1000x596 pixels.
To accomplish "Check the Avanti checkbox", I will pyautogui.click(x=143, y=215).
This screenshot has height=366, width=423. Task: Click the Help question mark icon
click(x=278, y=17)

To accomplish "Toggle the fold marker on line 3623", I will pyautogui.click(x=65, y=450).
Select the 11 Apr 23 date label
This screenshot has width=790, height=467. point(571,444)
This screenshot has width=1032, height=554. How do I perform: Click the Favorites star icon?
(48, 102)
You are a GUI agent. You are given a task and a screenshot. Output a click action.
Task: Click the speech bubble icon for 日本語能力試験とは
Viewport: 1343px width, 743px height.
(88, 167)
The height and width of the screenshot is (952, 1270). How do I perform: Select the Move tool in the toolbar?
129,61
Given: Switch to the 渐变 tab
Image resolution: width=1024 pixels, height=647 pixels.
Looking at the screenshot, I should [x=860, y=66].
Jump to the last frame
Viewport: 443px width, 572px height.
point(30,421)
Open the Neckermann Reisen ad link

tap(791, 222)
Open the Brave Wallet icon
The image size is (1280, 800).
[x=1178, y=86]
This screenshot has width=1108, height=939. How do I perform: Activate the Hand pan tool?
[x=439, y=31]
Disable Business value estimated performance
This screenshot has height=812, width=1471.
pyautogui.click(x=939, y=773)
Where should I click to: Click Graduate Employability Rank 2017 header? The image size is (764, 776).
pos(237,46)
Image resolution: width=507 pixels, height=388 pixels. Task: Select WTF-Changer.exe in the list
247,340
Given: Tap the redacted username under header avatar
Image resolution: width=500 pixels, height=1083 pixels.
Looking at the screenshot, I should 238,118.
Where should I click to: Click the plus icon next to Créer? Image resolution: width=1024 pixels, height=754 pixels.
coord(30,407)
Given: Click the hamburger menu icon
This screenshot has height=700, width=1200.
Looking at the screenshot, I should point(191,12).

◆ ◆ ◆ ◆ ◆

Would you please copy out every line of the data exactly?

__Response box__:
1000x596 pixels.
To accomplish "Check the Avanti checkbox", I will pyautogui.click(x=143, y=215).
This screenshot has height=366, width=423. Task: Click the Help question mark icon
click(x=278, y=17)

To accomplish "Toggle the fold marker on line 3623", I will pyautogui.click(x=65, y=450).
Select the 11 Apr 23 date label
This screenshot has width=790, height=467. point(571,444)
This screenshot has width=1032, height=554. How do I perform: Click the Favorites star icon?
(48, 102)
You are a GUI agent. You are given a task and a screenshot. Output a click action.
Task: Click the speech bubble icon for 日本語能力試験とは
Viewport: 1343px width, 743px height.
(88, 167)
The height and width of the screenshot is (952, 1270). How do I perform: Select the Move tool in the toolbar?
129,61
Given: Switch to the 渐变 tab
Image resolution: width=1024 pixels, height=647 pixels.
Looking at the screenshot, I should [x=860, y=66].
Jump to the last frame
Viewport: 443px width, 572px height.
point(30,421)
Open the Neckermann Reisen ad link

tap(791, 222)
Open the Brave Wallet icon
The image size is (1280, 800).
[x=1178, y=86]
This screenshot has width=1108, height=939. How do I perform: Activate the Hand pan tool?
[x=439, y=31]
Disable Business value estimated performance
This screenshot has height=812, width=1471.
pyautogui.click(x=939, y=773)
Where should I click to: Click Graduate Employability Rank 2017 header? The image size is (764, 776).
pos(237,46)
Image resolution: width=507 pixels, height=388 pixels. Task: Select WTF-Changer.exe in the list
247,340
Given: Tap the redacted username under header avatar
Image resolution: width=500 pixels, height=1083 pixels.
Looking at the screenshot, I should 238,118.
Where should I click to: Click the plus icon next to Créer? Image resolution: width=1024 pixels, height=754 pixels.
coord(30,407)
Given: Click the hamburger menu icon
This screenshot has height=700, width=1200.
Looking at the screenshot, I should point(191,12).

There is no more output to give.